While with the view we take of the facts it is not necessary to decide the point now being considered, we are, however, of the opinion that the court ought not to presume the appointment of a trustee in order to set aside a decree and to defeat the claim acquired by the amended and supplemental bills.

It must be remembered that the bankruptcy proceedings involved in this case were instituted in behalf of one of two joint debtors. The record does not show that the partnership itself or the other member of the firm was made a-party to the proceeding, or .that a statement of partnership assets was made; nor was an allegation of a previous settlement of partnership affairs made. The bankruptcy act of 1898 provides the course to be pursued where a partnership is concerned and further provides that the creditors of the partnership shall elect the trustee, and how jurisdiction over unwilling partners is to be obtained. In the case at bar, only an individual petition was filed.

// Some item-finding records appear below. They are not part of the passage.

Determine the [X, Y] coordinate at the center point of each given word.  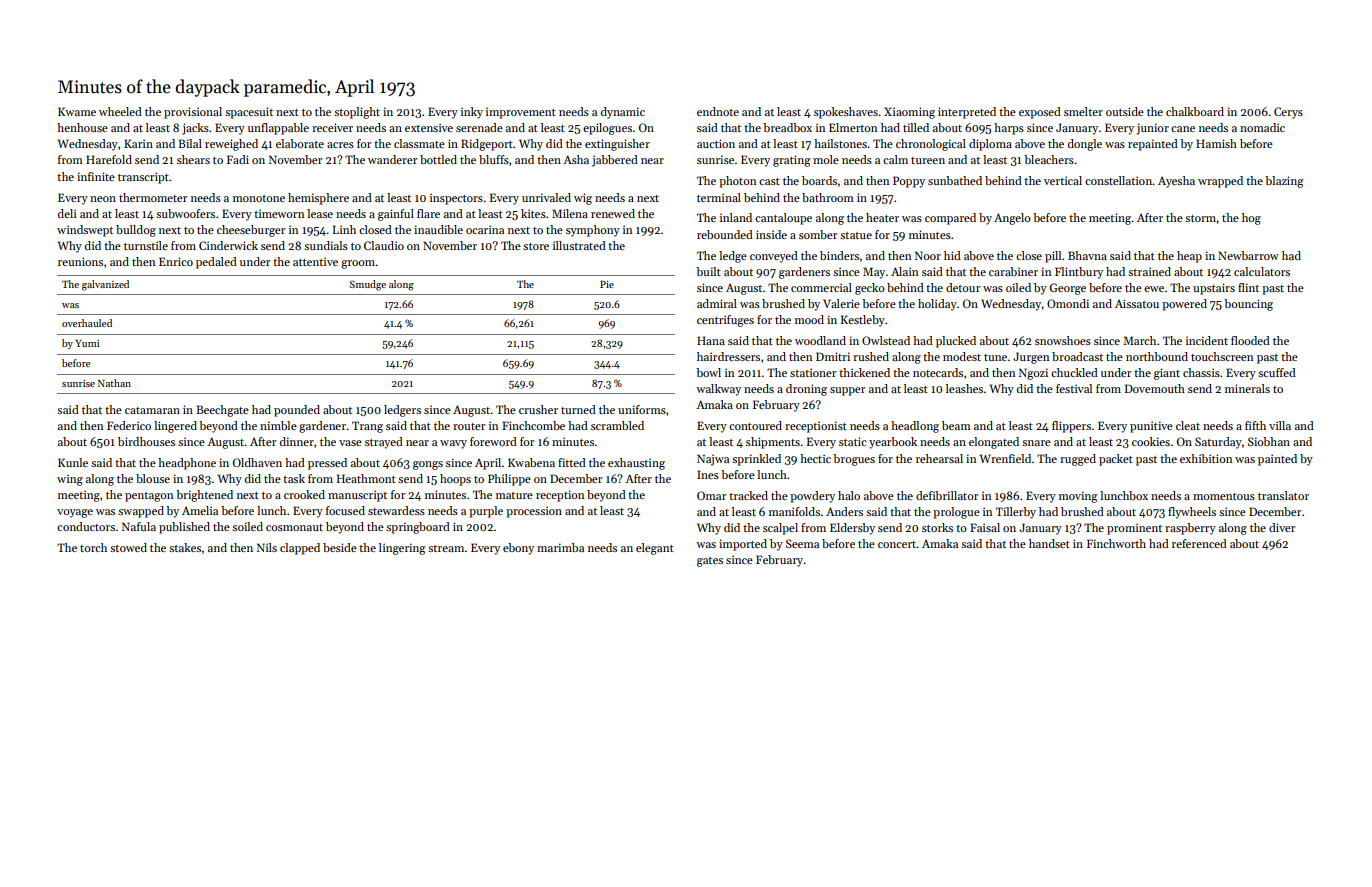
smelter [1083, 111]
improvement [521, 113]
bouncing [1248, 305]
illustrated [579, 245]
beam [956, 425]
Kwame [77, 111]
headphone [187, 464]
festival [1074, 388]
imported [743, 545]
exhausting [636, 464]
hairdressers [728, 356]
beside [340, 547]
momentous [1224, 496]
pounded [297, 411]
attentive [315, 261]
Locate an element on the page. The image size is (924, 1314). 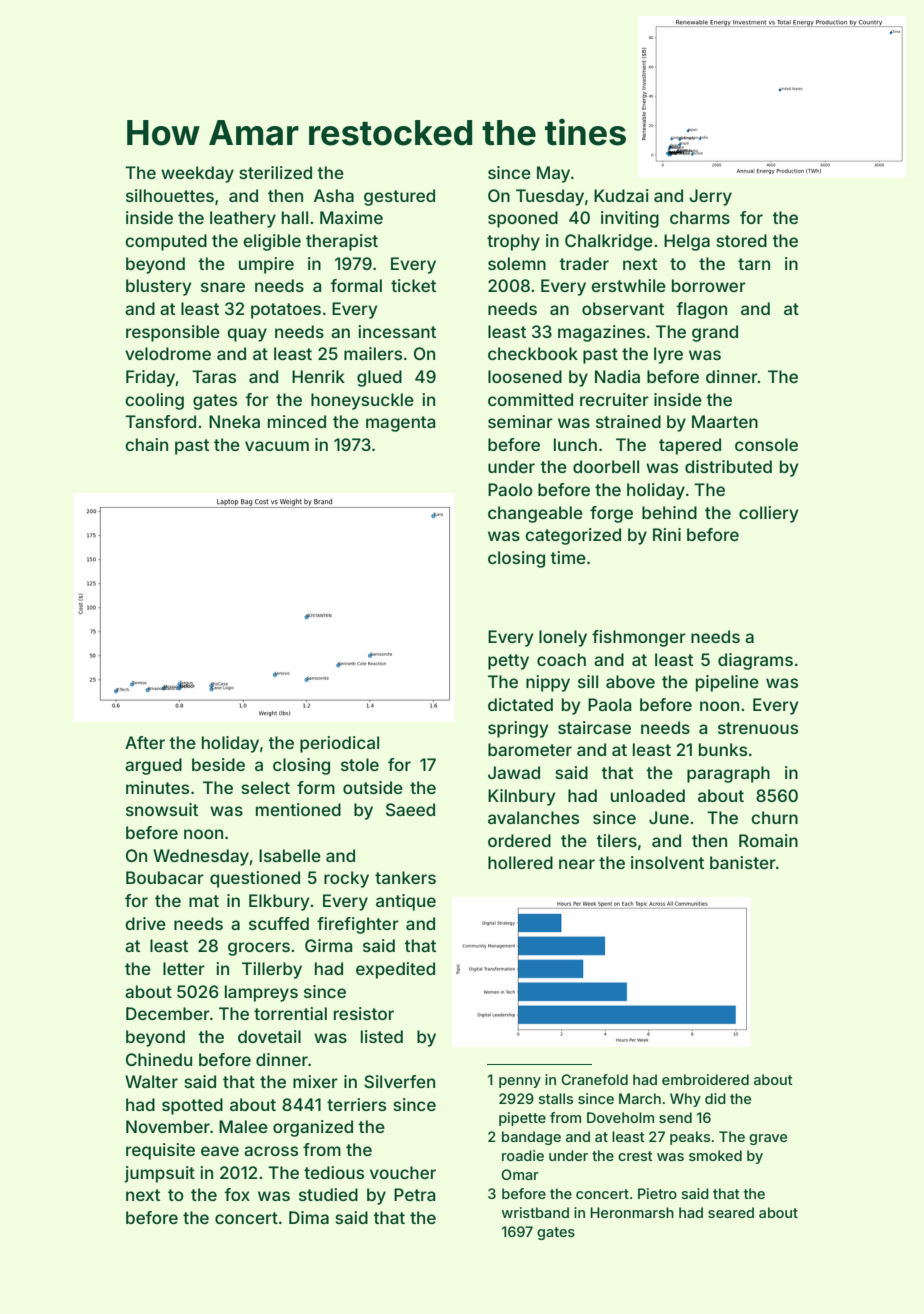
Jerry is located at coordinates (710, 197).
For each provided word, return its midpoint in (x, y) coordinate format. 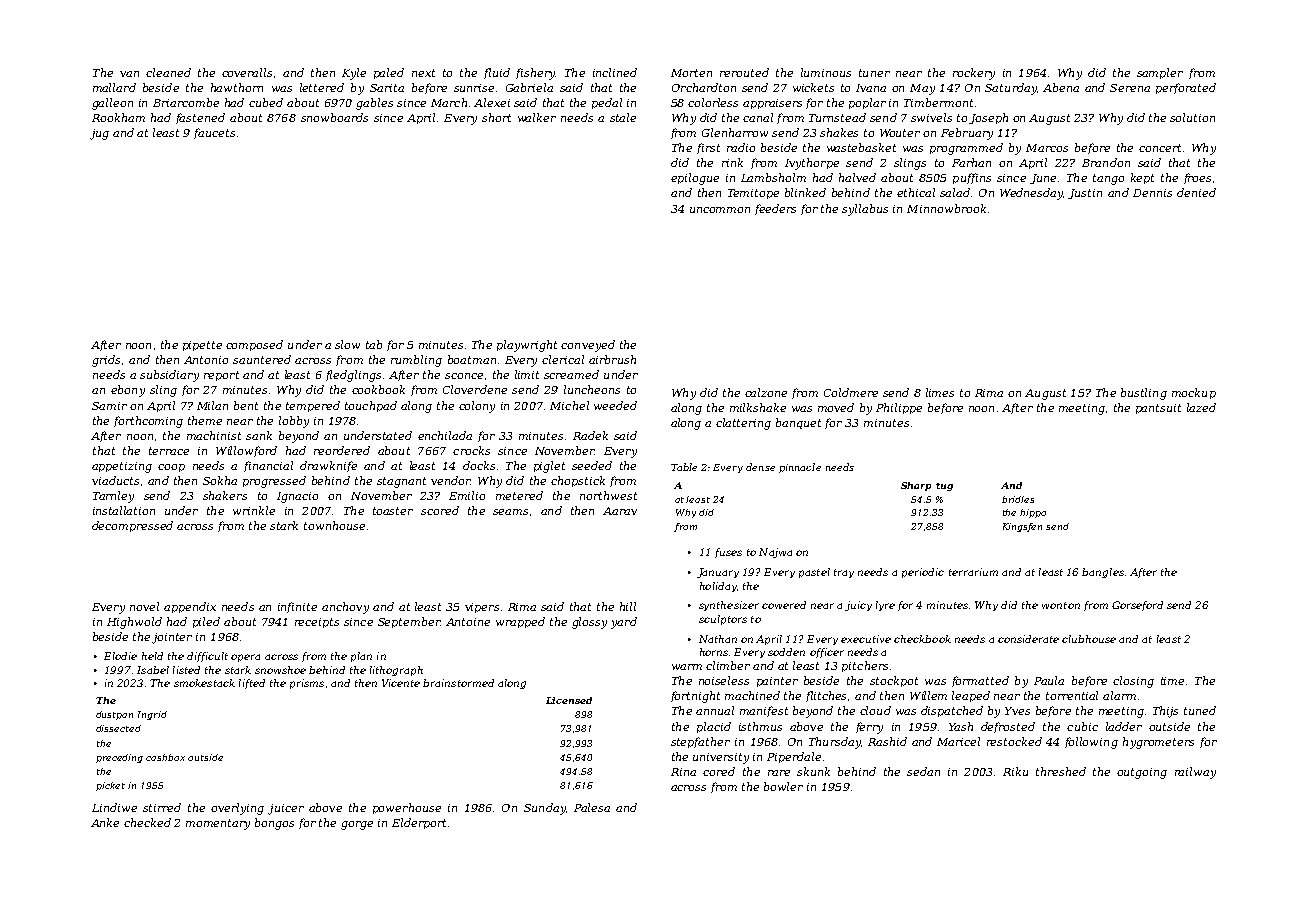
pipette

Bearing in mind the law of this state that partnership obligations are joint, and the detailed steps prescribed in the bankruptcy act for a partnership, we are of the opinion that the proceedings in bankruptcy shown in the record did not affect the rights or liens of appellees under their amended and supplemental bill, and in no view of the case the rights and lien of appellee acquired by the filing of their original bill.

The industry of counsel on either side of this case has brought together cases apparently in conflict as to a partner’s right to discharge upon his individual petition, but after devoting the time at our command, we are clearly of the opinion that the proceedings in bankruptcy were not of such a nature as to affect appellees’ lien acquired under the amended and supplemental bill, or in any event under the original bill.

We find that the court did not err in refusing the motion of appellant for leave to amend her answer. Though many reasons may be urged why the decree in this case should be sustained, we are satisfied that the debtor had invested in the real estate in question, in the payment of taxes, interest and insurance, an amount of money far in excess of the judgment prior'to the filing of the original bill; and we find under the evidence that such payments were not made or credited in good faith upon any loan from appellant to her husband.

After considering the entire record and the authorities cited, we are of the opinion that the decree of the Circuit Court should be affirmed.